(Ecofin Agency) – Until now, China has focused its investments in Africa on major infrastructure projects. Beijing now intends to change course as its industrial production overcapacity is getting wider.
Chinese President Xi Jinping (photo) announced, Thursday (August 24), his country plans to support industrialization and agriculture in Africa, after focusing for almost a decade on infrastructure projects.
“China will better harness its resources for cooperation with Africa and initiatives of businesses to support Africa in growing its manufacturing sector and realizing industrialization and economic diversification,” he said at a roundtable on the sidelines of the BRICS summit in Johannesburg, South Africa.

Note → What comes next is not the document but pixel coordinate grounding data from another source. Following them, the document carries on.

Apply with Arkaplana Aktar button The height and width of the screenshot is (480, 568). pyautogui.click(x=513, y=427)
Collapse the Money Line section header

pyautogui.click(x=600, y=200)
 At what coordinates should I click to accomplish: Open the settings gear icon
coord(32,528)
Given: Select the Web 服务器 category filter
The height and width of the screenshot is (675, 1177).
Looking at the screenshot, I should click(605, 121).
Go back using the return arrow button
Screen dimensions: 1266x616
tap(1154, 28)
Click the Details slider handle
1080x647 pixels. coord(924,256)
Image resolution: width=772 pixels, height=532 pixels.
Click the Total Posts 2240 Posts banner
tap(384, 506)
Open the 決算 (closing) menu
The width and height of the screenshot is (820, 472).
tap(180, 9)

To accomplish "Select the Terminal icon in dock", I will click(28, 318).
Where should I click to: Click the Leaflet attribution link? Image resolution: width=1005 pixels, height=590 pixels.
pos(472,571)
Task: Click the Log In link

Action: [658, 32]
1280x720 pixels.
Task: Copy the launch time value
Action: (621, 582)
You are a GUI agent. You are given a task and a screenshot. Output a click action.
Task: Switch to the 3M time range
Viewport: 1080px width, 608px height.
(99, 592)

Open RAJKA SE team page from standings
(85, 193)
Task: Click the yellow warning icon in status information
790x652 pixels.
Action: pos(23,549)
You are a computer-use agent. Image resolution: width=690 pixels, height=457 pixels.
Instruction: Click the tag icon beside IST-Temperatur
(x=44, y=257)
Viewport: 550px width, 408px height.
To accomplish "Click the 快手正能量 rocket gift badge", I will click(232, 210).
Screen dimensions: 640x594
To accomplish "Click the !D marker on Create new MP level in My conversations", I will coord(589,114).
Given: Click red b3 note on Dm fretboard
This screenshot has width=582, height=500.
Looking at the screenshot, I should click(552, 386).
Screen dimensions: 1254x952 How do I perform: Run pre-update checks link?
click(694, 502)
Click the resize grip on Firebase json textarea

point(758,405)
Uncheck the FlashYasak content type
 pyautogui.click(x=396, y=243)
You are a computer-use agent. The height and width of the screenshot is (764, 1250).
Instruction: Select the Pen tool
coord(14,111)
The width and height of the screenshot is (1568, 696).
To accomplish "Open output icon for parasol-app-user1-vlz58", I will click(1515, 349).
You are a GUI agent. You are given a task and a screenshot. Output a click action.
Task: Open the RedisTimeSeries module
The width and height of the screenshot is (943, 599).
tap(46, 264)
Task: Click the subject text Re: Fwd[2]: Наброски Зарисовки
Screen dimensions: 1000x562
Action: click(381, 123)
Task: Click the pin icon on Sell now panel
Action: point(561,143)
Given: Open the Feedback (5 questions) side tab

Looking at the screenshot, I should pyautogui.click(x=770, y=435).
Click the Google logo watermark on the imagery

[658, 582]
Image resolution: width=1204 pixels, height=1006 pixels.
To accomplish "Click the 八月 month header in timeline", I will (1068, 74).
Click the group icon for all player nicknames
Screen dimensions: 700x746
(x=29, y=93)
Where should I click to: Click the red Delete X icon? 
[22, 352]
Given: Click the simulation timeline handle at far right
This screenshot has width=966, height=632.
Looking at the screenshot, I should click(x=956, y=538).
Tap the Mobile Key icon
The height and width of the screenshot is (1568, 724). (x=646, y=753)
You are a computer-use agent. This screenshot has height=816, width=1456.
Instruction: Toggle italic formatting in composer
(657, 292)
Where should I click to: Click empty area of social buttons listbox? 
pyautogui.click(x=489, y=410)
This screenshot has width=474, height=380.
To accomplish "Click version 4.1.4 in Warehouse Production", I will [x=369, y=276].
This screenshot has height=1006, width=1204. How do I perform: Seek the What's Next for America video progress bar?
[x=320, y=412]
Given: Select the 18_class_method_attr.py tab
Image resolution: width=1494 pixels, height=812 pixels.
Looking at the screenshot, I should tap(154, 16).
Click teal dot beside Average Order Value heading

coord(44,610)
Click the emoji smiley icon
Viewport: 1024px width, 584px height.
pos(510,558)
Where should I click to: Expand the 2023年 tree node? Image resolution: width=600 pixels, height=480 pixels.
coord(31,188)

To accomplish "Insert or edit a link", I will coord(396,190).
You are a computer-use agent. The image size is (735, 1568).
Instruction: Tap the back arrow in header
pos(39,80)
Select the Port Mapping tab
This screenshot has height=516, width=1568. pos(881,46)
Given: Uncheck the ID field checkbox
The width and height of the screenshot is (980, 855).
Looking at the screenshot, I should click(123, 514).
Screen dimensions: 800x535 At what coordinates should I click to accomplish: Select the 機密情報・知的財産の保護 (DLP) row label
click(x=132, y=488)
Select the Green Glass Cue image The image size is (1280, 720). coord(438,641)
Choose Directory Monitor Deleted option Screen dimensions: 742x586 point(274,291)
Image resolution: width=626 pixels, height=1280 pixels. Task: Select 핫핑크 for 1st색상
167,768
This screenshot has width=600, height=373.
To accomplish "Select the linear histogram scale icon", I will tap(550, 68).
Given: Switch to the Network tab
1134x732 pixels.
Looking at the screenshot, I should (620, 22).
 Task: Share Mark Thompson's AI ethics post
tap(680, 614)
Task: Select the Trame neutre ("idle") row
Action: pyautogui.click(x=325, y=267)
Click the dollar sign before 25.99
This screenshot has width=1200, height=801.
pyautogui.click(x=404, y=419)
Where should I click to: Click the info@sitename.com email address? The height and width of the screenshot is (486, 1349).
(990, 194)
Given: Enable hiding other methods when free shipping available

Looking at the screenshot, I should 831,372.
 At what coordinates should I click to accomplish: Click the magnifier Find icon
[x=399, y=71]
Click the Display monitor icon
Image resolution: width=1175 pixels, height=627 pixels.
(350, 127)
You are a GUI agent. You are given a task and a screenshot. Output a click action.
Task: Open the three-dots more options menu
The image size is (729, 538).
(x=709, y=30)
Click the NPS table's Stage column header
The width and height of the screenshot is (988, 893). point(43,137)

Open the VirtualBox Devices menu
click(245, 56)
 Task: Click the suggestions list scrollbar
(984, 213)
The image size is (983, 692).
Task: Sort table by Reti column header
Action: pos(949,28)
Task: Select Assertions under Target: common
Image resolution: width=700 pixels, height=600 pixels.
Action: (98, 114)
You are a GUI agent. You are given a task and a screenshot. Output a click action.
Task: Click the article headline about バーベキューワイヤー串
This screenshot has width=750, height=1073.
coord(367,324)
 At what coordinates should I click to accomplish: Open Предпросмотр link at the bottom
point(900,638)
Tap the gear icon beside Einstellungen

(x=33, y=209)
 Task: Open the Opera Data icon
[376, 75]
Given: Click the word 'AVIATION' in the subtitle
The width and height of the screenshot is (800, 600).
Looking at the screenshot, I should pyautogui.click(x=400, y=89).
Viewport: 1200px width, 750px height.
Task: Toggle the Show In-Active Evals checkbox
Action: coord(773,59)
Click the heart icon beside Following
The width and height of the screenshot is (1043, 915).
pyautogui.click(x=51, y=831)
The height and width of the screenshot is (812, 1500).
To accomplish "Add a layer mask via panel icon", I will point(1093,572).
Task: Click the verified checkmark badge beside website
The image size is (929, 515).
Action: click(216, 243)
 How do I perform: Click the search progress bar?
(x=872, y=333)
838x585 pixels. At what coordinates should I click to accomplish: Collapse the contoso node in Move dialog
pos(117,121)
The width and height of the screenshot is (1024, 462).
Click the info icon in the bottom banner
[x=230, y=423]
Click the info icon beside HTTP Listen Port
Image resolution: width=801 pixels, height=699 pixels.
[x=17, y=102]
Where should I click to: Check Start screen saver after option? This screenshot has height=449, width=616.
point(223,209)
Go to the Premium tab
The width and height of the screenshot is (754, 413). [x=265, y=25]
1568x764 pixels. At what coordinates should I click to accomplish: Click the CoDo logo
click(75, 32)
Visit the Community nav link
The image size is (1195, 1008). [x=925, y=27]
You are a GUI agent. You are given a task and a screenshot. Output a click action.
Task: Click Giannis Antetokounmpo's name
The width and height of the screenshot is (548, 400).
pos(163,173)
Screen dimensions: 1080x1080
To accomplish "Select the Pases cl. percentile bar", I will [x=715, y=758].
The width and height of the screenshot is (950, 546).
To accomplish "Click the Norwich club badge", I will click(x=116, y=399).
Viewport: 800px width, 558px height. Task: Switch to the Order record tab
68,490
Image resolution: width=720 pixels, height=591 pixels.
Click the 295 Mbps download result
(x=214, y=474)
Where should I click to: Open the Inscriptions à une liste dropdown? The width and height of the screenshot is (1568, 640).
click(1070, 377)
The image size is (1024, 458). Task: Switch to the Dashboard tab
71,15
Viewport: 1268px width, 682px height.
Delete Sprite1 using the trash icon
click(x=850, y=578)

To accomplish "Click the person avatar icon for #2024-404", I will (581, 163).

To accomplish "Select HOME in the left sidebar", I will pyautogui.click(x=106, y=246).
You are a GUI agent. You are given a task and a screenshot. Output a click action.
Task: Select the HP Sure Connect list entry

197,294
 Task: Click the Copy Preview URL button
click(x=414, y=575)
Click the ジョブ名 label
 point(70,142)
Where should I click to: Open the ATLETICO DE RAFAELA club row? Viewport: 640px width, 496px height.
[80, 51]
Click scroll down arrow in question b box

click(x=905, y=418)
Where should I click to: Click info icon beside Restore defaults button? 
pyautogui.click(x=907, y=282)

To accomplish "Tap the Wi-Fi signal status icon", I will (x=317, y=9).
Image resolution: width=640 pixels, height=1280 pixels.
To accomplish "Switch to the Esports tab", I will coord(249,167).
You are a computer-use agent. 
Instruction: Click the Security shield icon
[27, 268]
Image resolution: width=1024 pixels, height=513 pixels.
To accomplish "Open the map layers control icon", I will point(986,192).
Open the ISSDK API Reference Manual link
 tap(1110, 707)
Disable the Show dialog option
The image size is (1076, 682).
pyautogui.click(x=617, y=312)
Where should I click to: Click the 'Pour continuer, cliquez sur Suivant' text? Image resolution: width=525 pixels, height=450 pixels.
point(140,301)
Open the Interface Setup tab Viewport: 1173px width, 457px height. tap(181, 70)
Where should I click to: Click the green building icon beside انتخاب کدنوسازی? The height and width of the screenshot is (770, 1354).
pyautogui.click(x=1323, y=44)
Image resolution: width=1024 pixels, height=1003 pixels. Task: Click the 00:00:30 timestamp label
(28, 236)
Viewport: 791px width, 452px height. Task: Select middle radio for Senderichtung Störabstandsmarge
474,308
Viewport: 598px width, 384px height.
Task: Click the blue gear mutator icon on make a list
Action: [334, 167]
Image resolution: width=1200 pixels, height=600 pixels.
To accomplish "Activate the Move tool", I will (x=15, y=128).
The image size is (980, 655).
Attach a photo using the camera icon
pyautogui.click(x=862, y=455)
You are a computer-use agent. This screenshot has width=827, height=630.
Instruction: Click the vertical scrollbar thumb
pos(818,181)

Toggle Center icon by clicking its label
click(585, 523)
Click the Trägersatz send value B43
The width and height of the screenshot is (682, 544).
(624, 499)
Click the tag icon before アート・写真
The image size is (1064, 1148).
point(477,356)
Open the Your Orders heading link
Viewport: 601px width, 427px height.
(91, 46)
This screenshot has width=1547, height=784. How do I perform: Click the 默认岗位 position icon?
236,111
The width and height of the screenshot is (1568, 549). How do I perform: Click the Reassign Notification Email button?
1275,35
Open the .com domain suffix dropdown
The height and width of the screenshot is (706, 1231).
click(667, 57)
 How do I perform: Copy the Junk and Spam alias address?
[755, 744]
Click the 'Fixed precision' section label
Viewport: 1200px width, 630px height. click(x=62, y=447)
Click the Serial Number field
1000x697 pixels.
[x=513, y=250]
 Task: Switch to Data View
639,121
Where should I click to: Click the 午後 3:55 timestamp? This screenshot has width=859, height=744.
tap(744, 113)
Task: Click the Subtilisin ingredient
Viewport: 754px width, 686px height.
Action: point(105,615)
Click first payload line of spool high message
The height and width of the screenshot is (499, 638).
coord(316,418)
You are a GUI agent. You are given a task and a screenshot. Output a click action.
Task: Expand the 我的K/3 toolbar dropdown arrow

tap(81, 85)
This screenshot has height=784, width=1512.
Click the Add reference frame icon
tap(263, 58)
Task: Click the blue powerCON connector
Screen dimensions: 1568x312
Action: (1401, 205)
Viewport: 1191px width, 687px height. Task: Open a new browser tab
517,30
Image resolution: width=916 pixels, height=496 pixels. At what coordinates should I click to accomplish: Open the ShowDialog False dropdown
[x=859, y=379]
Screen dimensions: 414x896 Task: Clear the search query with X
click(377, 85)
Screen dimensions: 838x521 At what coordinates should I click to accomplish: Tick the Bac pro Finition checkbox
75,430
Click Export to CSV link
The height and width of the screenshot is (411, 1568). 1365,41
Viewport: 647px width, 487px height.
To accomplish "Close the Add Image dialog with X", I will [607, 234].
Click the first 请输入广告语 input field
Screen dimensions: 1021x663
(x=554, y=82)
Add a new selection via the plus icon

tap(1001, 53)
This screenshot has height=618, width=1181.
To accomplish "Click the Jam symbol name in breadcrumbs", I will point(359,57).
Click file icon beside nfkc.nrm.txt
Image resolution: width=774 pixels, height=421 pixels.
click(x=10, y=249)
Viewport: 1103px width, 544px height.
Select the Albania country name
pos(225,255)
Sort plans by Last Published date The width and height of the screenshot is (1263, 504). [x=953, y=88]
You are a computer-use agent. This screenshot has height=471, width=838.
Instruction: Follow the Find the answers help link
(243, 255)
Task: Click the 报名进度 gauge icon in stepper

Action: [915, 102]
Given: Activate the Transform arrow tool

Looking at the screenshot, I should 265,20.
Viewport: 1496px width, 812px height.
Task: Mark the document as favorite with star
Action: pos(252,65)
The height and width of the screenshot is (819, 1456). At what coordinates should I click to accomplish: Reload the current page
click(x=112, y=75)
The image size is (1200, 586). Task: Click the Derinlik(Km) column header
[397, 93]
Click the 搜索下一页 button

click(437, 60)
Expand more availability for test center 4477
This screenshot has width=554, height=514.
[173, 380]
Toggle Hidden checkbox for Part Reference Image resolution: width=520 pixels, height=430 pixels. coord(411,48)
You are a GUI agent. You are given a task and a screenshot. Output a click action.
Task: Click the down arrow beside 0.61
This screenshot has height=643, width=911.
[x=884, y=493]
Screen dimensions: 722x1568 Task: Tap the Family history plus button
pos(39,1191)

President Xi also stressed that Beijing plans to help African countries “expand grain plantations” and “encourage Chinese companies to increase agricultural investment in Africa.“
The Chinese leader’s statements reflect a major shift in Chinese investment in Africa. Since the launch of the “New Silk Roads” initiative in 2013, the Middle Kingdom has pumped tens of billions of dollars into mega infrastructure such as ports, railroads, roads, and dams in Africa.
David Monyae, Director of the Centre for China-Africa Studies at the University of Johannesburg, believes that one of the reasons for that shift in investment strategy is China’s industrial overcapacity.
“Given domestic industrial overcapacity, it makes sense for China to relocate its factories to Africa,” he points out, noting that several Chinese industrial companies are already doing well in special economic zones in Ethiopia and Kenya.